I, too, see the challenges of raising our grandson to be aware, but unafraid. Best of everything to you and your family as you raise your granddaughter and grandson.

Ruth said...

George, I should paste your statement about my poetry at the top of my laptop — for encouragement, inspiration, and for reminding. I thank you immensely for your kindness, my good friend!

Ruth said...

Arti, the findings by the National Safety Counsel here in the US show that even drivers with hands-free cell phones are 50% distracted! I am eager to hear how things went for Susie yesterday. They have a bill to make texting illegal, but she is hoping for no cell phones at all.

Yes, the story from The Broad is just a blast!

Thank you for reading, my friend, and for your thoughtful comments.

Ruth said...

Pauline, perhaps obstacles make our song more focused and true. Thank you for reading and your kindness.

Ruth said...

To Expat From Hell, hello! Thank you for your perspective, which says to me that we each do what we can, in our own way, and in that doing, we heal each other. So glad you read and commented.

Ruth said...

Cait, that poem "Lines of Winter" by Mark Strand is very moving and beautiful. It seems to be written to someone who was struggling with despair, though I can't find out more information about it. Thank you for visiting and reading.

Ruth said...

Jenné, yes I agree with you, found poems become ours. After all, the words we write are always borrowed from some room of our memory. And what you do responding to Rilke's poems is another form for it. Thank you so much.

Ruth said...

Welcome and thank you, Angela!
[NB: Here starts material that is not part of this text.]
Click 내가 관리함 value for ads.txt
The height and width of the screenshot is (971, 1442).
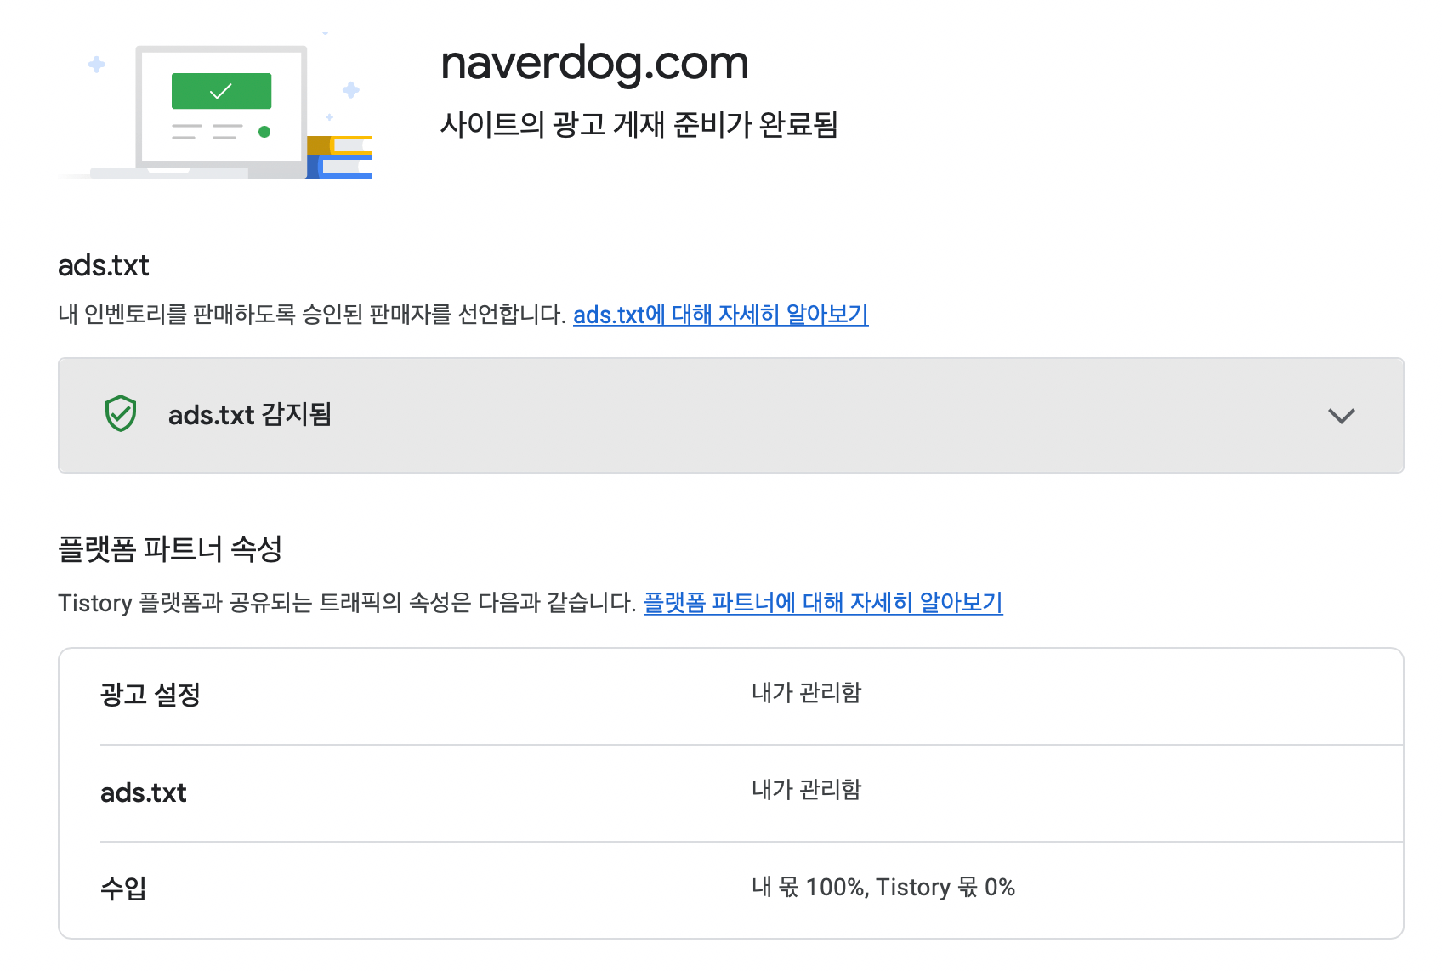click(806, 790)
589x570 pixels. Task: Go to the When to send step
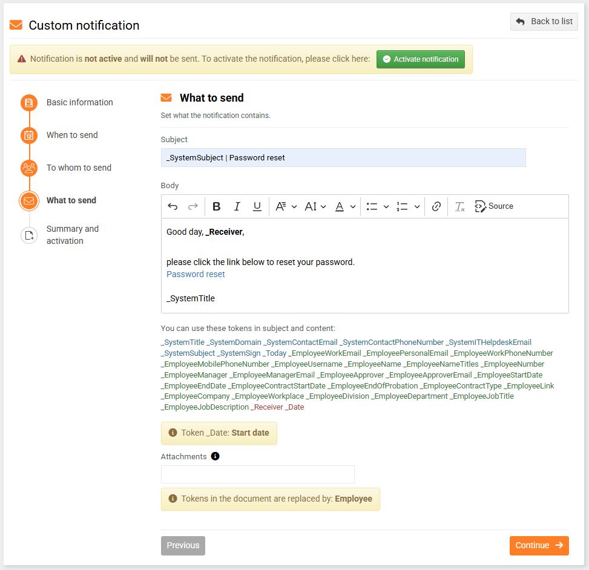point(72,135)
And welcome back to Michigan here. I look forward to exploring your blog, which is beautiful, both visually and in intent. I am so moved by your blog, and working through sorrow and trauma that you've done, both for yourself, and in the stories of others. Thank you.

Peter said...

She danced for autumn on yellow carpets
she huddled and swirled – and sank and went out.

“Death of the Virgin” by Edith Södergran (original in Swedish)
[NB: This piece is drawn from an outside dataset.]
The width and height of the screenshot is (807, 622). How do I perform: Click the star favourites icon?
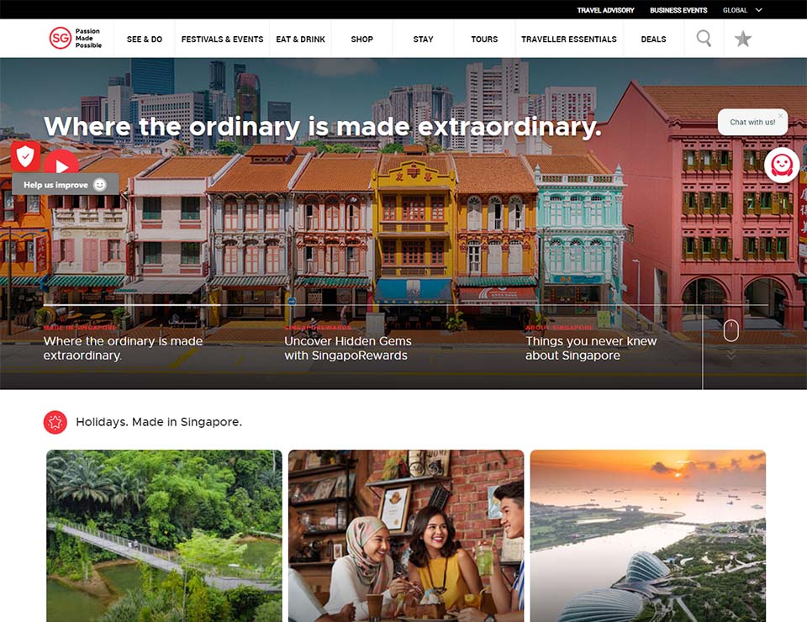pyautogui.click(x=743, y=39)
I was never too much attracted by poetry, I guess my school teachers detroyed the wish to go further, but, to a great extent thanks to you, I have now started to explore some poets. :-) I thought about the yellow carpets I saw on your photo...

ds said...

You "found" so much here. I discover new things in each line and every juxtaposition. Thank you.

I keep Susan in my heart and hope that the day went well for her. What a brave, soulful and generous thing to do.

A triumph, indeed.

amy@ Souldipper said...

This approach is intriguing. One needs to be familiar with so many great lines in order to pull this off.

I like this!

erin said...

driving home from work today i was listening to - and you can insert a list of topics and countries - and then quickly the reporter glazed over the facts, which included a host of deaths and numbers which were supposed to represent - what? lives? and i thought within the tidbit of news which did not permeate my brain how many travesties, how many lives, how many profound (i pause to think of a word which might even begin to suggest) cataclysms have happened and i am worried on my heart or my waist or my health or my love or my children, oh my, what luxury! we will all die. that you and i can talk about it and stop and think about the poetics of it is such a gift.

it is important to stop and look at death, despair and fear.


Jeanie said...

Oh, Ruth, what a wonderful compilation to echo so many wise thoughts. Yes, I heard that interview, too, or one like it. It really does make you think. Nice collection. Thanks!

Ginnie said...

I liked what Erin said at the end of her comment: it is important to stop and look at death, despair and fear. Thanks, Sister.

"Auntie" sezzzzzz... said...

The name of your blog, drew me to it. I love "Synchronosity" or however one spells it.

Beautiful post... Dealing with the fear which seems to permeate our existence...

Happy to have found you and your blog.

Gentle hugs,
"Something about an old-fashioned Christmas is hard to forget."